Perform Bayesian estimations of ODE parameters when variables were not measured simultaneously

Greetings everyone!

Recently I need to use Bayesian method to estimate the parameters of a chemical kinetic model which can be described by ordinary differential equations. I found Turing.jl or DiffeqBayes.jl might be the correct way to do this job.

The kinetic model has four variables, however, they are not experimentally determined at the same time. For example, at time point ti, variable x1 and x3 have values but variable x2 and x4 only have missing data. In this case, how can I do Bayesian estimations of ODE parameters?

Just encode that in the loss function. saveat the union of times and then split the output.

This should work. To fit data, the loss function should be defined as the sum of weighted squared errors. The weighted is the reciprocal of the variance of the measurement.

But here is another question, I didn’t find the loss function in this example from https://turing.ml/v0.22/tutorials/10-bayesian-differential-equations/. If I want to use the loss function, how should I do it in Turing.jl?
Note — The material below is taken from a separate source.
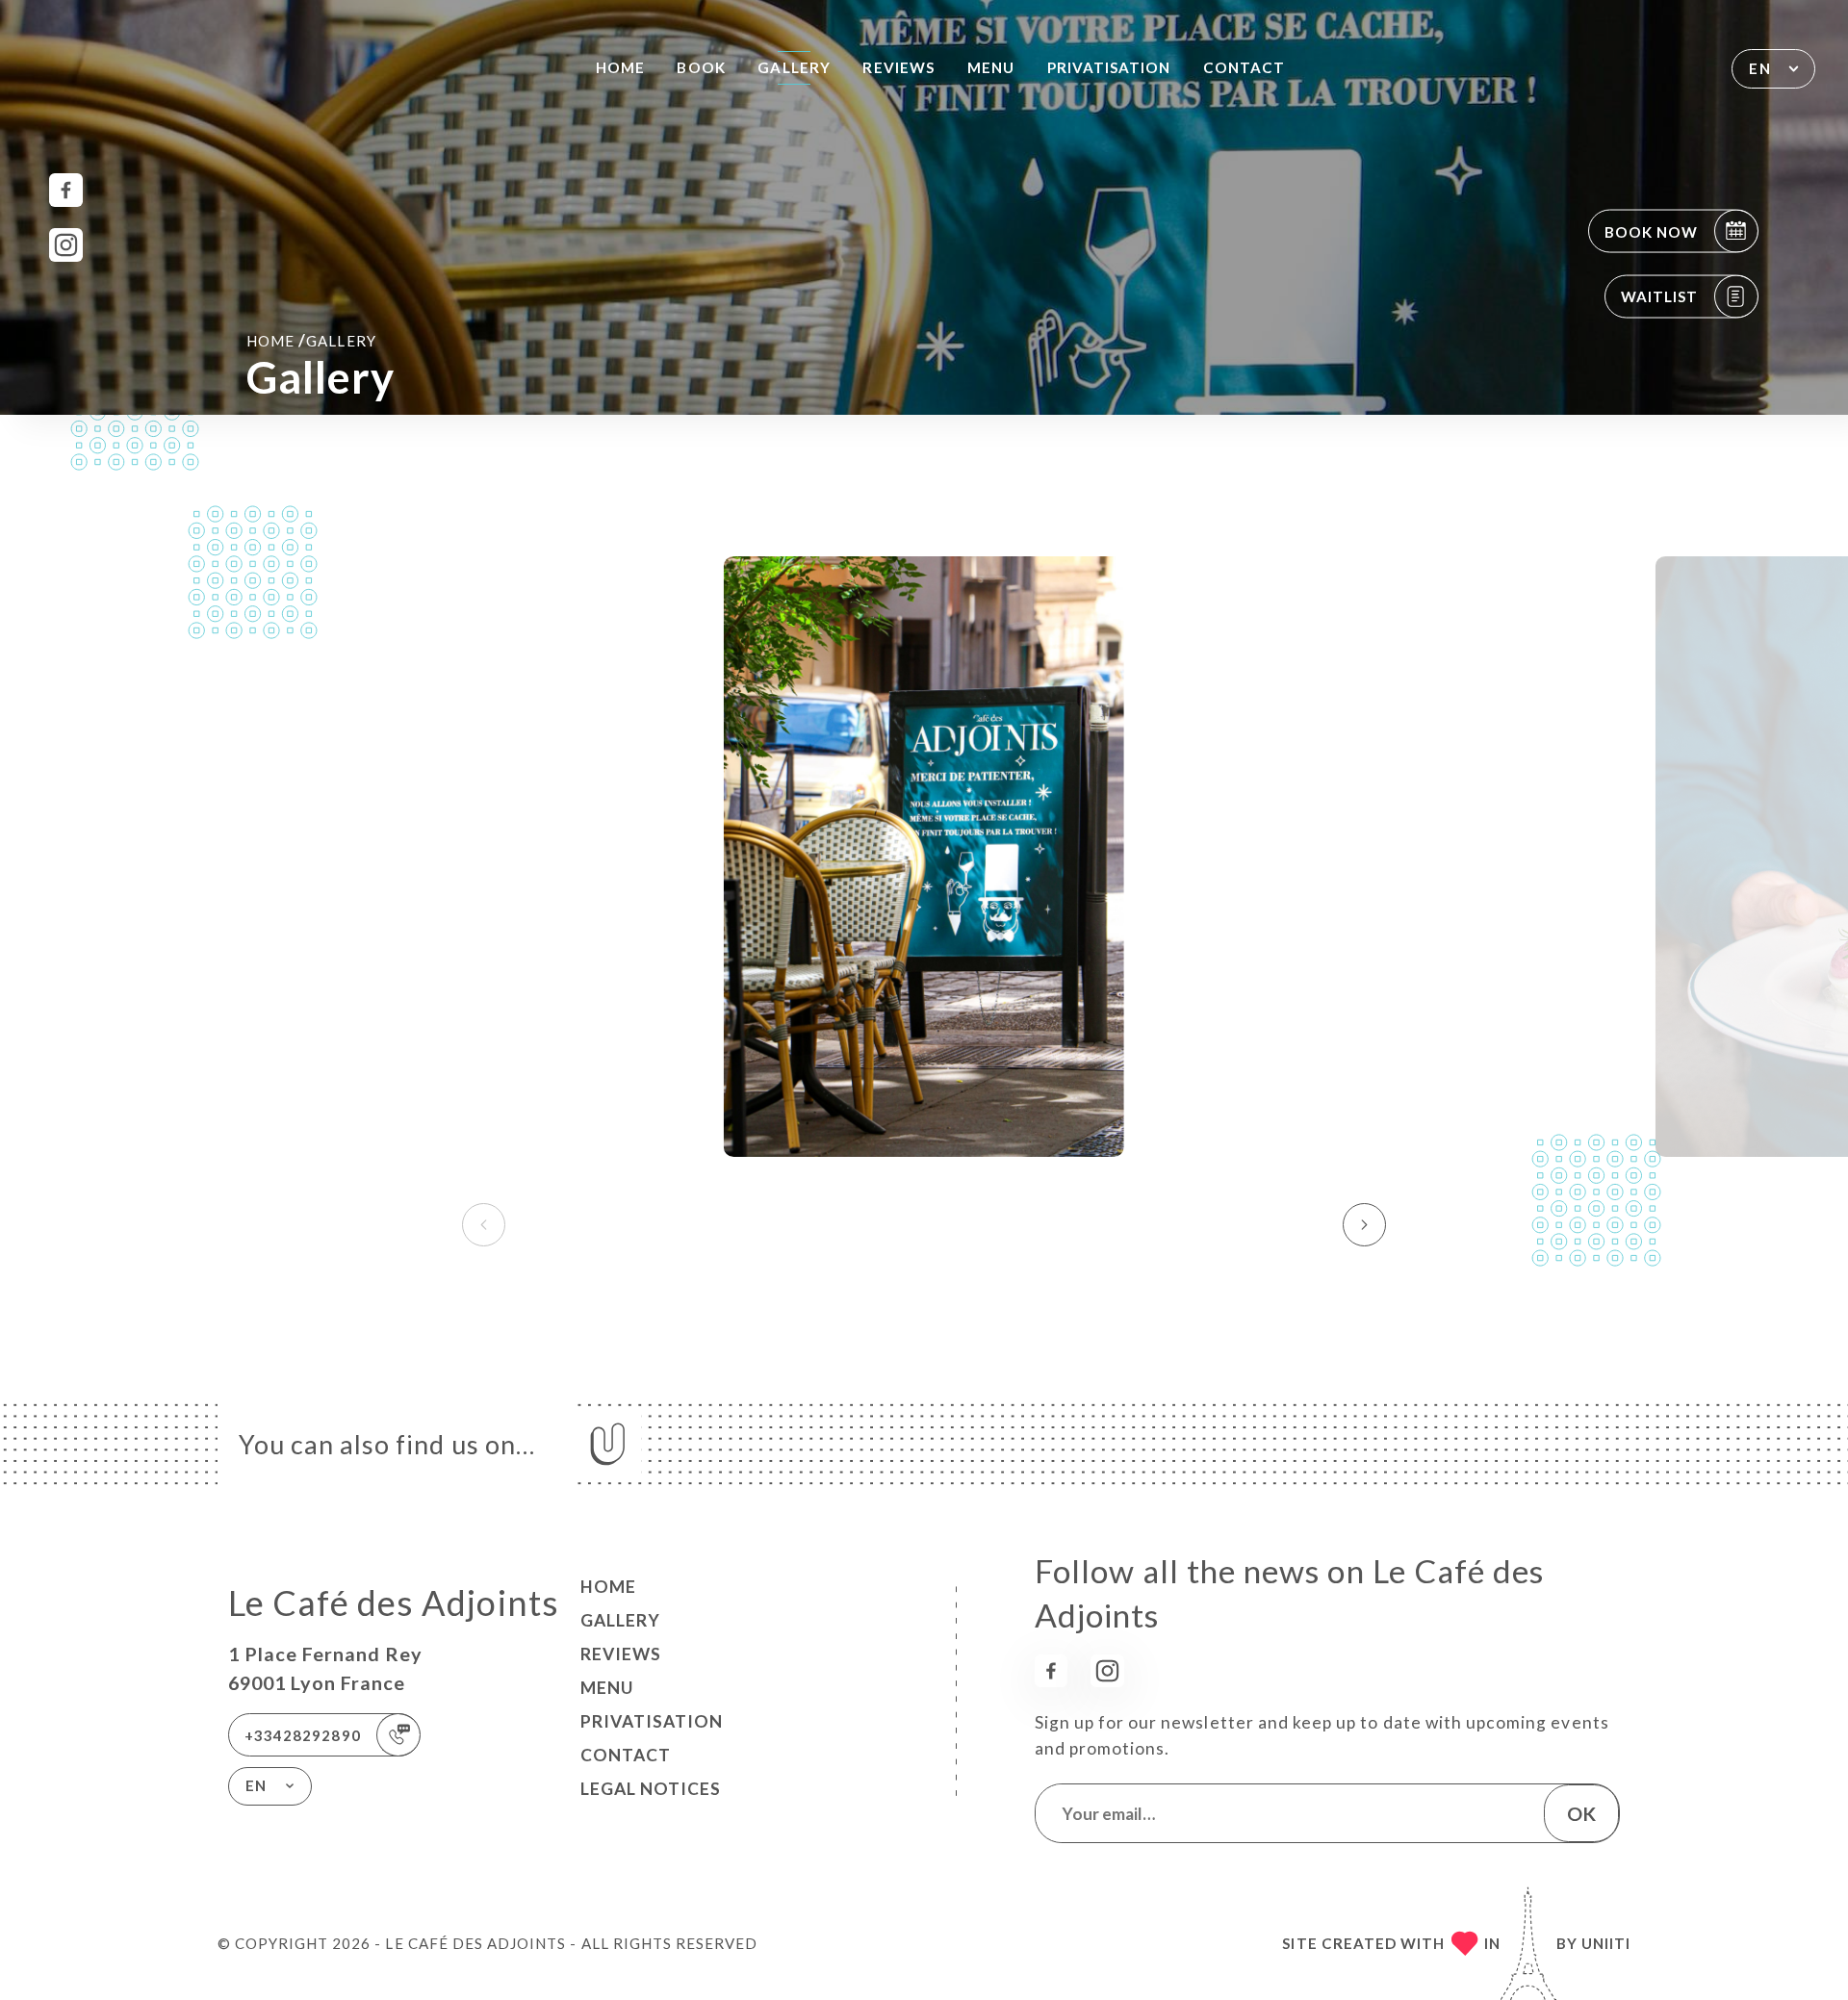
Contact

@model function fitlv(data, prob)
    # Prior distributions.
    σ ~ InverseGamma(2, 3)
    α ~ truncated(Normal(1.5, 0.5); lower=0.5, upper=2.5)
    β ~ truncated(Normal(1.2, 0.5); lower=0, upper=2)
    γ ~ truncated(Normal(3.0, 0.5); lower=1, upper=4)
    δ ~ truncated(Normal(1.0, 0.5); lower=0, upper=2)

    # Simulate Lotka-Volterra model. 
    p = [α, β, γ, δ]
    predicted = solve(prob, Tsit5(); p=p, saveat=0.1)

    # Observations.
    for i in 1:length(predicted)
        data[:, i] ~ MvNormal(predicted[i], σ^2 * I)
    end

    return nothing
end

model = fitlv(odedata, prob)

# Sample 3 independent chains with forward-mode automatic differentiation (the default).
chain = sample(model, NUTS(0.65), MCMCSerial(), 1000, 3; progress=false)

Loss function and maximum likelihood observables are effectively the same thing. Just do like:

    for i in 1:length(predicted)
        if i in values_for_dataset1
          data1[i] ~ MvNormal(predicted[1:2, i], σ^2 * I)
        else
          data2[i] ~ MvNormal(predicted[3:4, i], σ^2 * I)
        end
    end

which would split a 4 observable system to make 1:2 to data1 and 3:4 to data2. Of course there are details to fill in there but that should be a sufficient hint.